**TEXT BLOCK**
Back when I was 4 (in 1950) we had the first TV in the neighborhood. It was an old Dumont with a green, round 8" CRT with the top and bottom masked off. It was as big as a small refrigerator laid on it side, and put off enough heat to warm the room on a cold day. I don't remember much about the sound, so it must have been OK in that department. It went out of tune about every ten minutes and sometime Dad would kick it and suddenly, Voila, a clear picture. He sent me down to the hardware store early every Saturday to get in line with the other kids and run the TV tubes through the tube tester and buy new ones when they failed the tests. This, so we could watch Milton Berle and The Great One those nights without the pop, hum/buzz, stink, smoke effects.
This was before the Crusader Rabbit, Andy's Gang, and Roy Rogers shows. This, all Saturday mornings; the rest of the time, parents held the seats of power, and their remotes were..., us kids. TV in the '50's was a joke by today's standards. TV in the 60's was more junk, lots of it canned stuff in 'living color'. Live TV was as likely to go wrong as it went right. When the current Queen of England was crowned, we waited hours while a military plane raced across the Atlantic with the pictures. Mom was enthralled. Same stuff today, only it's instantaneous.

**EXTRACTED ENTRIES**
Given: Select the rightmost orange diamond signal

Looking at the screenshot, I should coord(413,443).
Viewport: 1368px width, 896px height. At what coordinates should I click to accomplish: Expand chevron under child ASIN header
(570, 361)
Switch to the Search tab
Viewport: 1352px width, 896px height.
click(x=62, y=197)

**PROBLEM STATEMENT**
Answer these questions about the account of early television, each on its own line:
(a) What make was the first TV in the neighborhood?
(b) Where was the writer sent early every Saturday, and for what?
(c) How did the pictures of the Queen of England's coronation cross the Atlantic?

**COMPLETE OUTPUT**
(a) It was a Dumont.
(b) The writer was sent to the hardware store to run the TV tubes through the tube tester and buy new ones when they failed.
(c) A military plane carried them across the Atlantic.